Family Day at the Races
The next few races, timed about 20 minutes apart, we watched rather than wagered. We also trekked to the infield — glad we had brought a stroller for the long walk — to check out Family Day. The festivities included games, bounce houses, slides and other attractions for kids of all ages. Families were camped out in lawn chairs and on blankets, covering every grassy spot of the infield. Despite a sizable crowd, the staff did an admirable job of keeping the lines moving and orderly for the activities, though the wait for hot dogs and BBQ was too long, so we opted for a bag of Kettle Corn to hold us over until lunch.

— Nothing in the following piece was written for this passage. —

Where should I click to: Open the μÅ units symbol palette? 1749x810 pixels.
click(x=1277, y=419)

For older kids, ages five to 12, we learned there is a Camp Del Mar where for $24 per child campers can partake in games, race contests, arts and crafts and other activities while their parents enjoy the races. But children are very much welcome at the park, and in fact, kids under 18 get in free.
While the infield offered free-for-all fun, we preferred our reserved table at the Stretch Run Grill. Overall, a day at the races can be very affordable, with general admission walk-around tickets for as low as $6, or a reserved seat for $10. But a table with service, priced around $100, is a more relaxed way to enjoy the races. For those who choose a more exclusive vantage, luxury suites with boxes lease for $35,000 for the season.

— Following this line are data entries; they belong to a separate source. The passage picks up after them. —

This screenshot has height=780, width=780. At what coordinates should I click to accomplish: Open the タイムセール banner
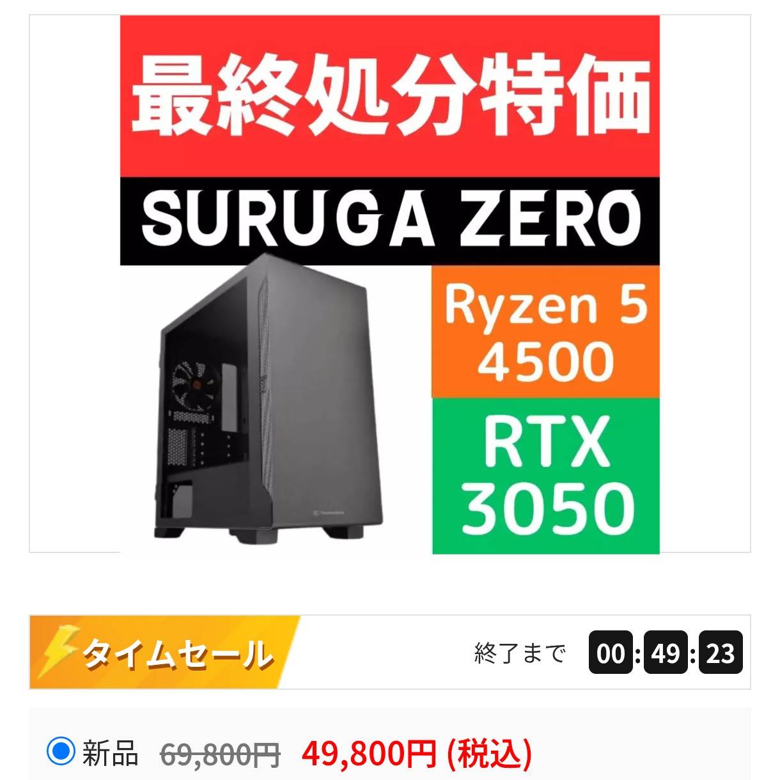(x=165, y=652)
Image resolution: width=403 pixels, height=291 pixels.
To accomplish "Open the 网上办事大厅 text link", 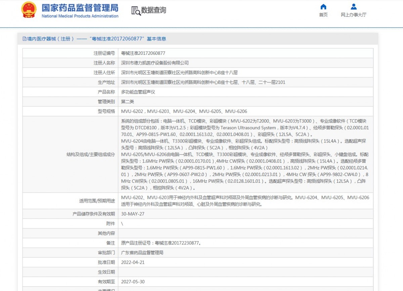I will tap(353, 15).
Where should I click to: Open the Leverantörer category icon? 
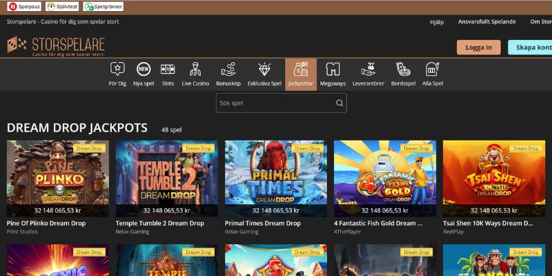[366, 69]
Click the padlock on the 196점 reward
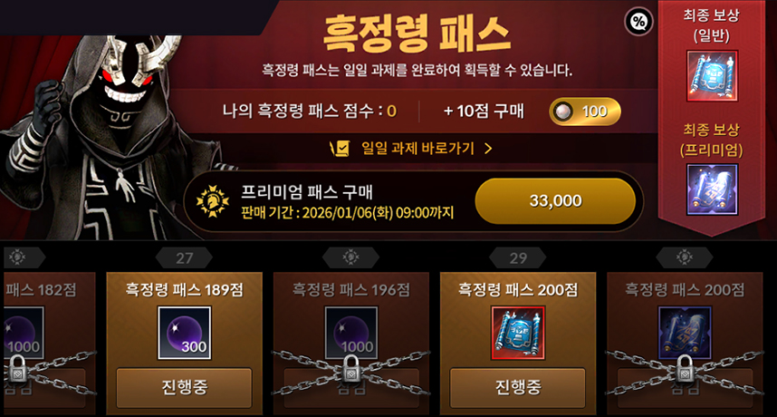The width and height of the screenshot is (777, 417). click(351, 369)
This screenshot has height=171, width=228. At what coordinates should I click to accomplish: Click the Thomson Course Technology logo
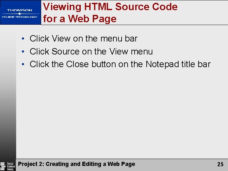(20, 12)
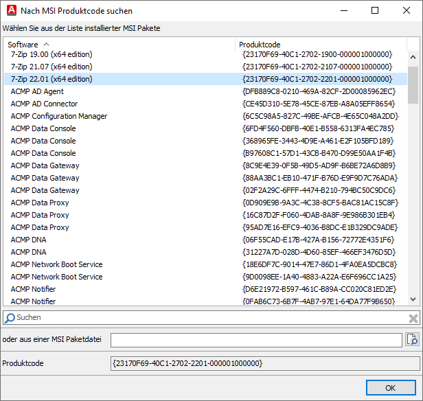This screenshot has height=401, width=423.
Task: Pick ACMP Configuration Manager in the list
Action: (59, 116)
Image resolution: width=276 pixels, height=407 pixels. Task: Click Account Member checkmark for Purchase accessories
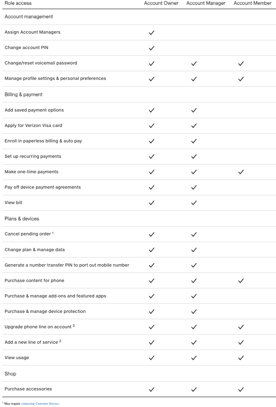241,389
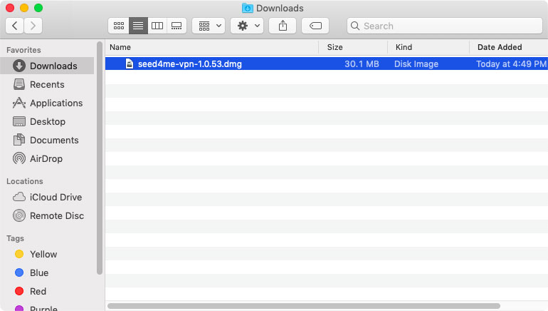Open AirDrop in the sidebar
This screenshot has width=548, height=311.
(x=47, y=158)
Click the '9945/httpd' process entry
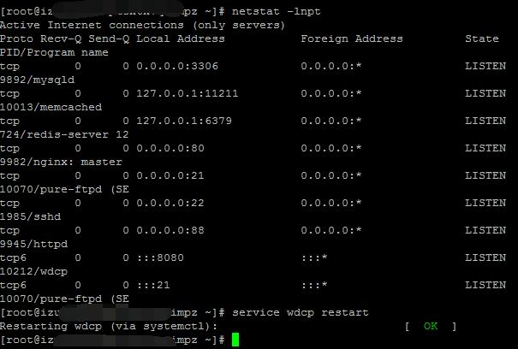 click(x=33, y=244)

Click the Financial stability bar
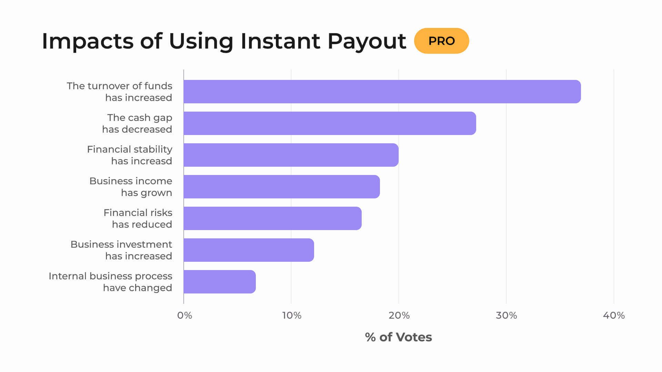click(291, 155)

Our late lunch of a club sandwich and burger with a couple bags of chips and sodas was way overpriced at $60, but still, having a server to take care of us was worth it. We had a terrific view of the track, which between races served as a stage for a variety of entertainment, including singers and a Hippity-Hop race for kids. The latter event was particularly memorable as a dozen kids bounced down the field to a roar of cheers, and a tiny girl of about five years, who came in a distant last place, crossed the finish line to the loudest cheers of the day.
A Winning Day
We placed a few bets, mostly at the $2 minimum level, with our son helping to choose the horses based on their names, such as Pink Leninade and Onebadboy. We actually got lucky and were up by about $40 at one point, but we lost all our winnings in the next couple of races wagering on a couple long shots that didn’t pan out. Despite not coming out big winners, we enjoyed the thrill of the race and the chance to win.
Our day at the racetrack was a far cry from what I imagined it would be, based on my impressions of the race track fans I’d encountered as a teen at People’s Drug Store. It was a terrific family outing, and now that I’ve learned that the Thoroughbred Club will be coming to other California race tracks in my neck of the woods – Santa Anita in September and Hollywood Park in November, which offers night racing, I’m already brushing up on my racing terms, hoping to try my luck in a stakes race, perhaps with a Rolling Pick Three or a Super High Five. I’ll be sure to bring along my son, to pick a few winners, and of course, to enjoy the family activities.